*** Opening of INFORMATION SUPPLIED ***

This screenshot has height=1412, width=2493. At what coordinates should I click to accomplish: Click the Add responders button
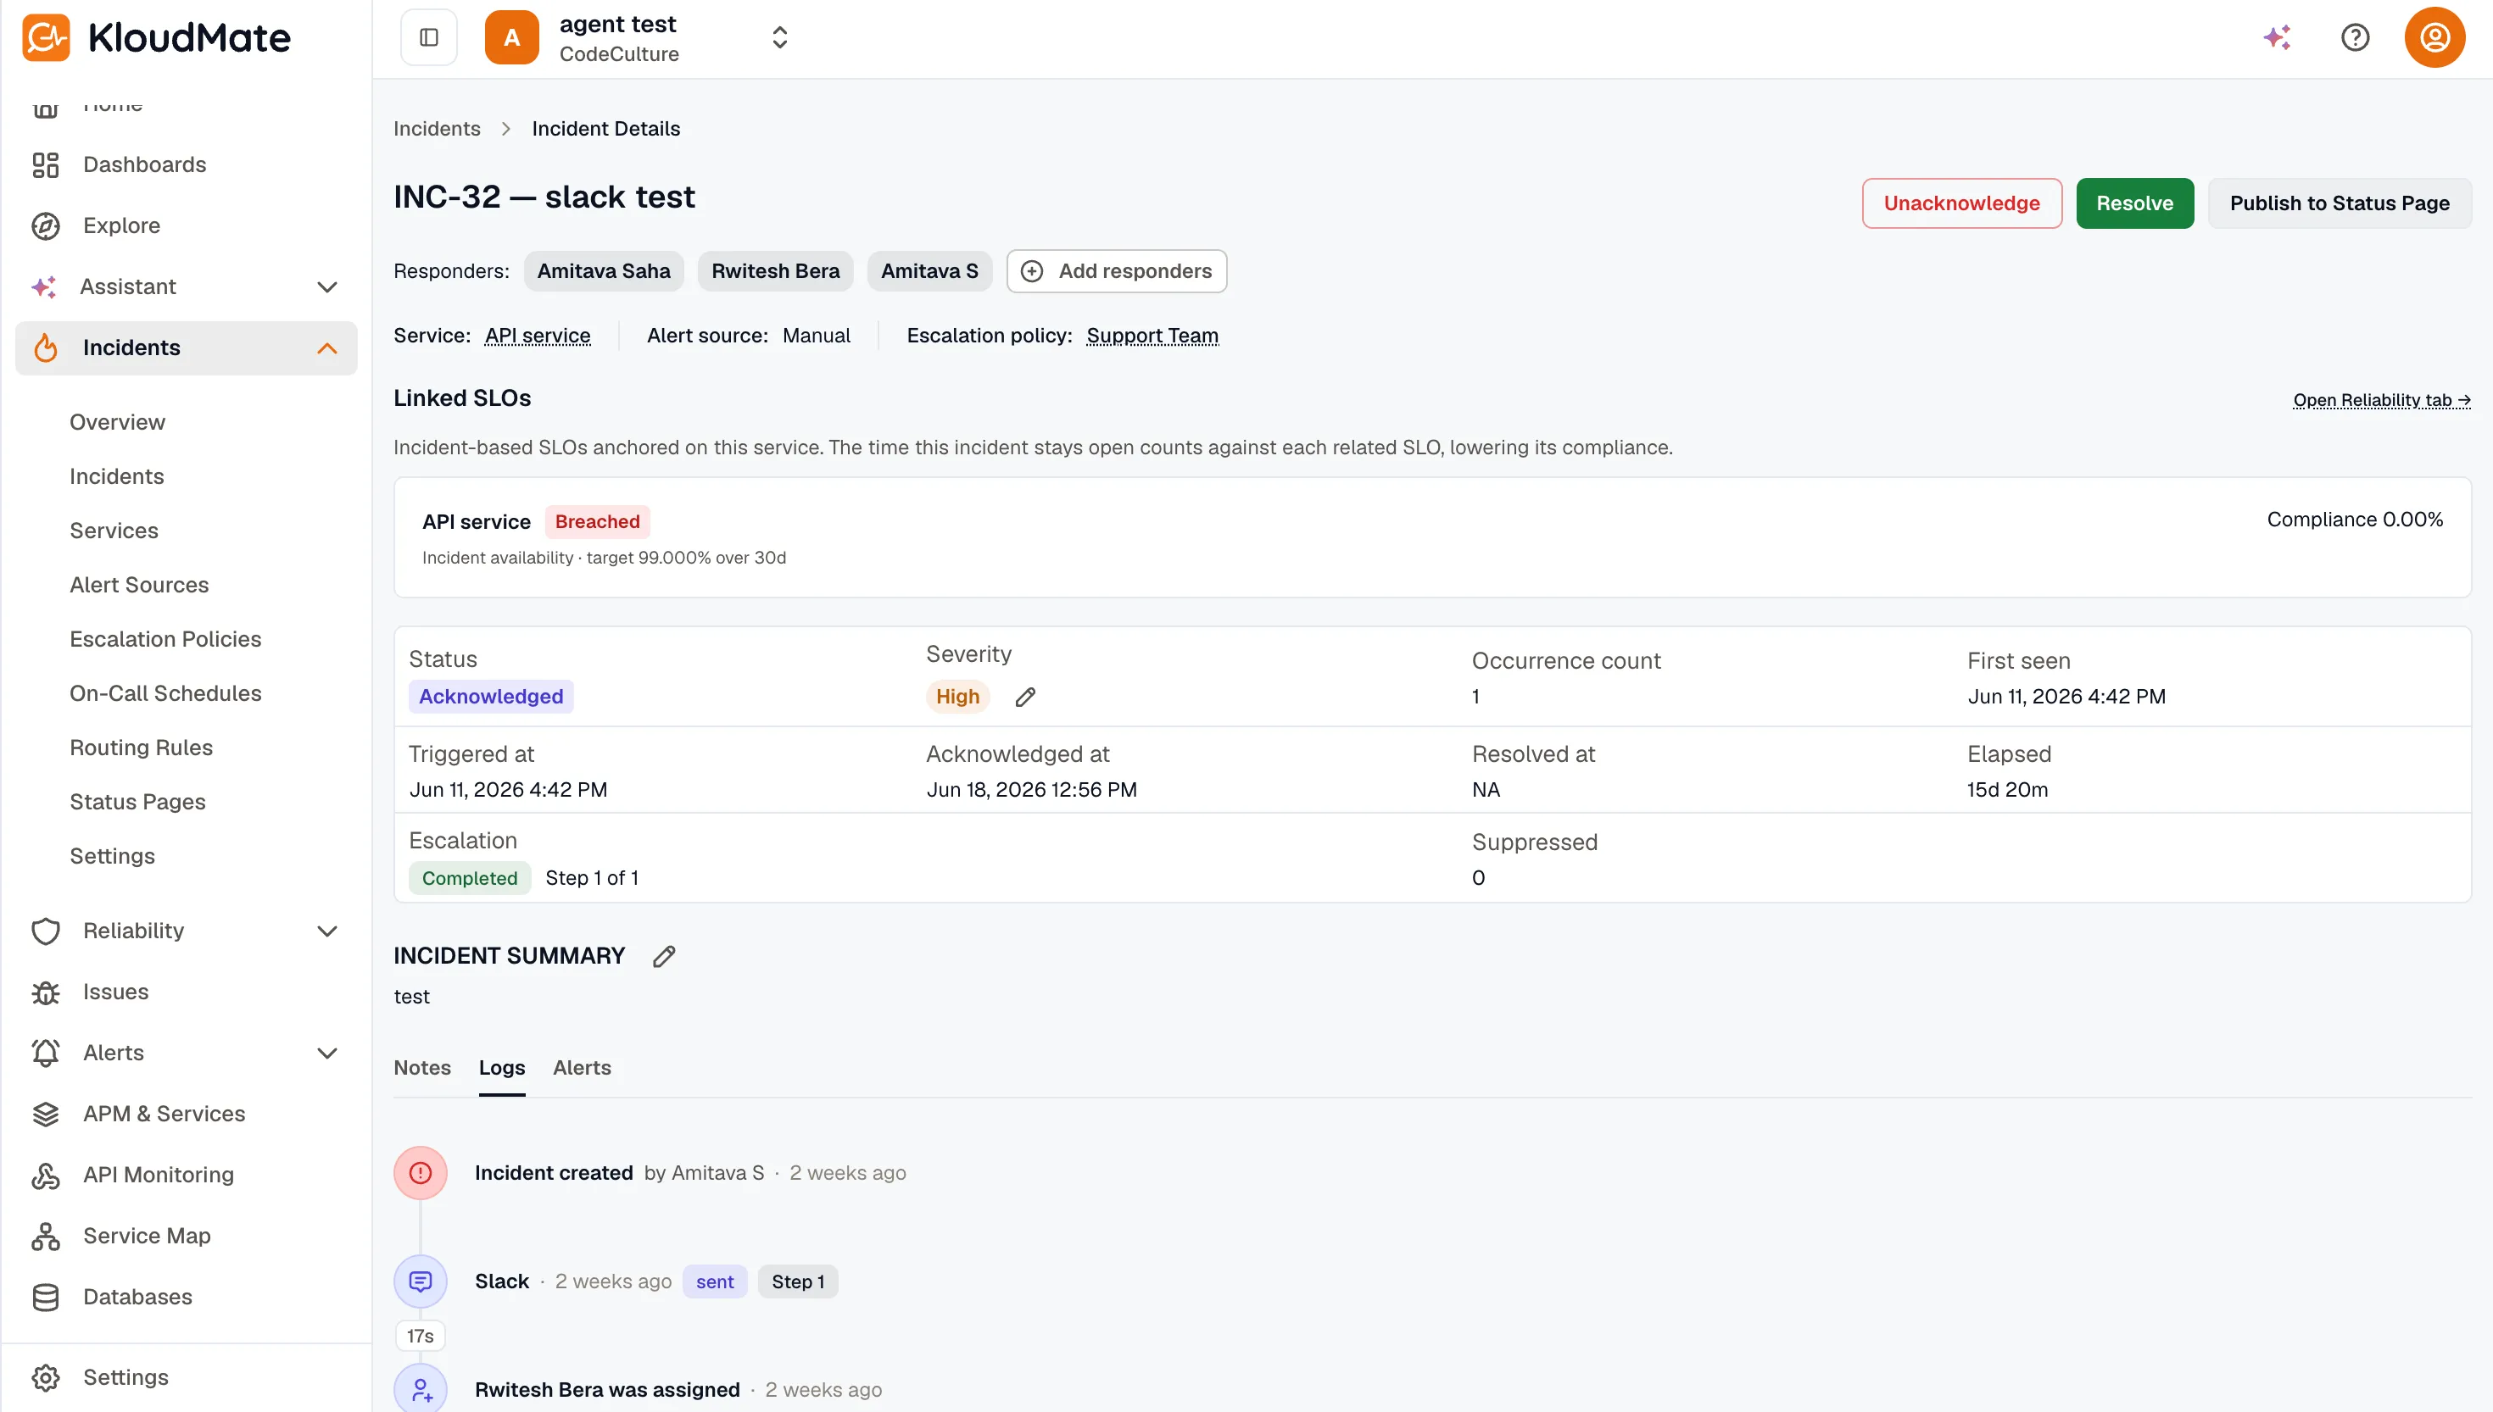[1117, 271]
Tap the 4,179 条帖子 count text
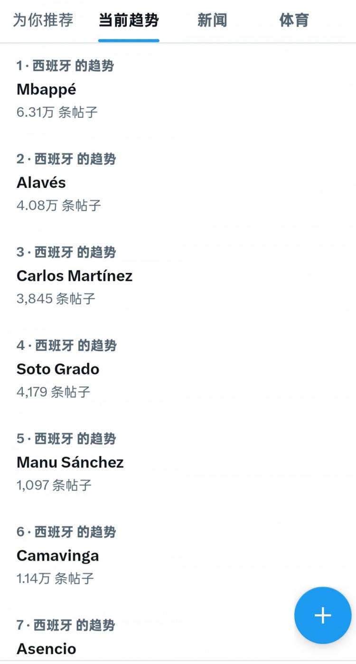Viewport: 356px width, 664px height. coord(53,392)
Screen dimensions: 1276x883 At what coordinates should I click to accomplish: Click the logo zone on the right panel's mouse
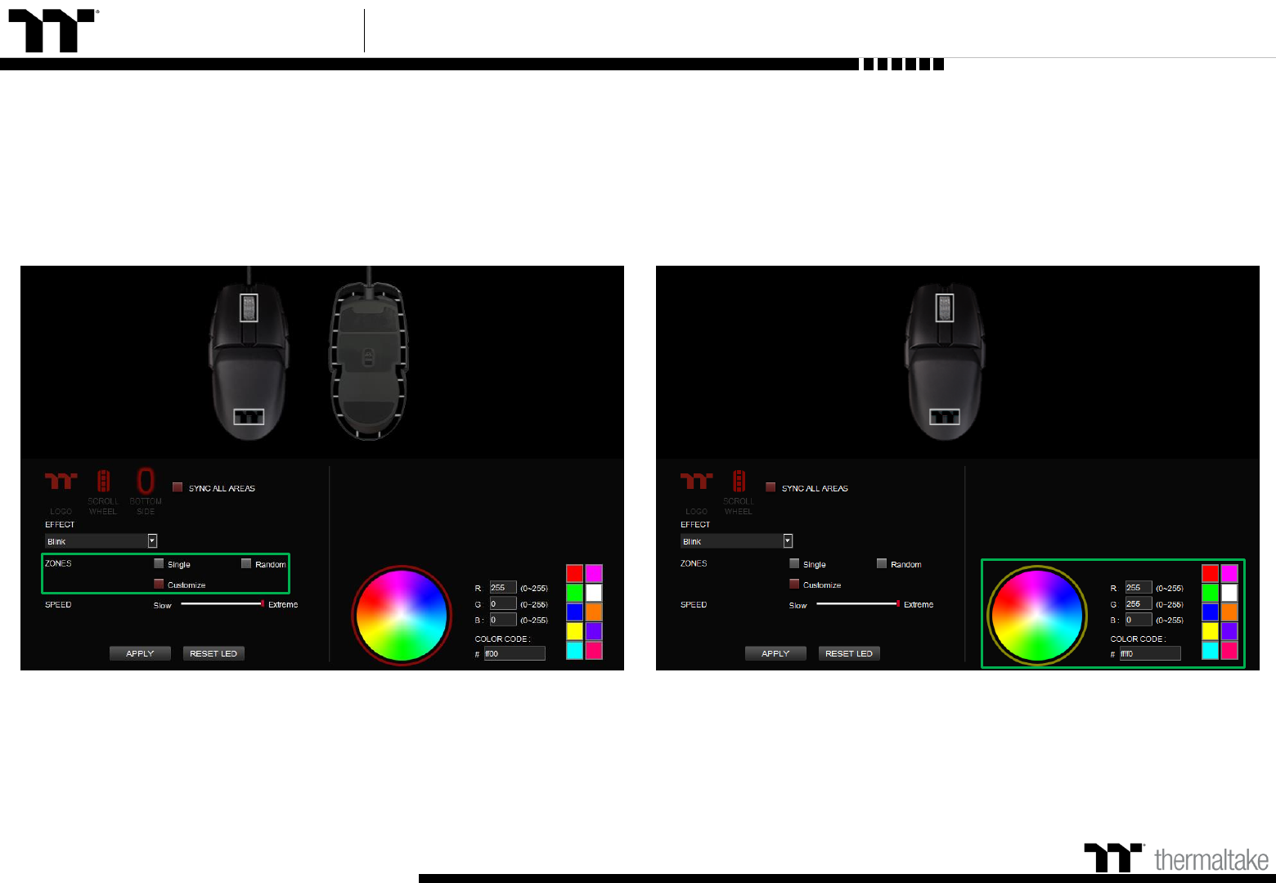[x=945, y=417]
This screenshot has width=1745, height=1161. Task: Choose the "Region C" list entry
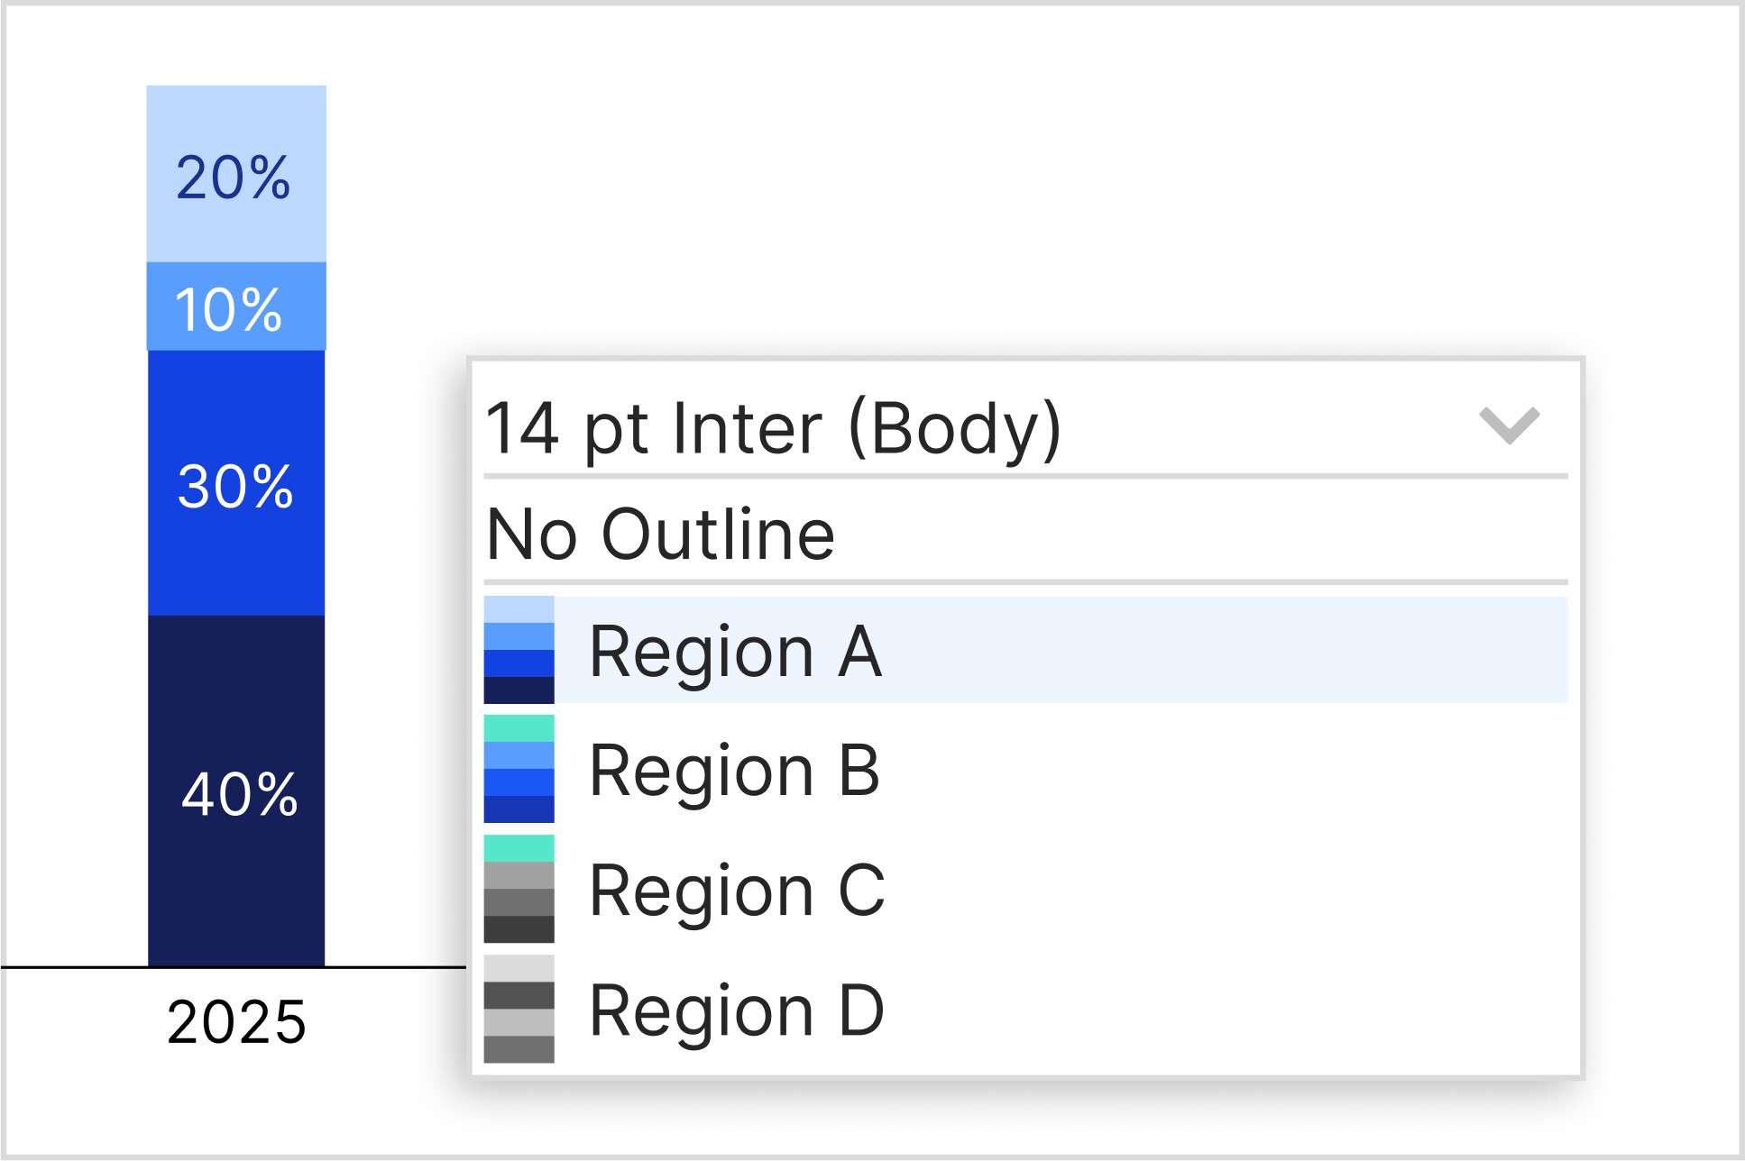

*** Close of INFORMATION SUPPLIED ***

_ASSIGNMENT_
Copy all the entries above exactly as they stand, except for the pictures.

_RESPONSE_
This screenshot has height=1412, width=2493. At what coordinates should I click to accomplish: Click the Add responders button
[1117, 271]
Tap the 4,179 条帖子 count text
Viewport: 356px width, 664px height. coord(53,392)
Screen dimensions: 1276x883 At what coordinates should I click to accomplish: Click the logo zone on the right panel's mouse
[x=945, y=417]
This screenshot has width=1745, height=1161. Task: Choose the "Region C" list entry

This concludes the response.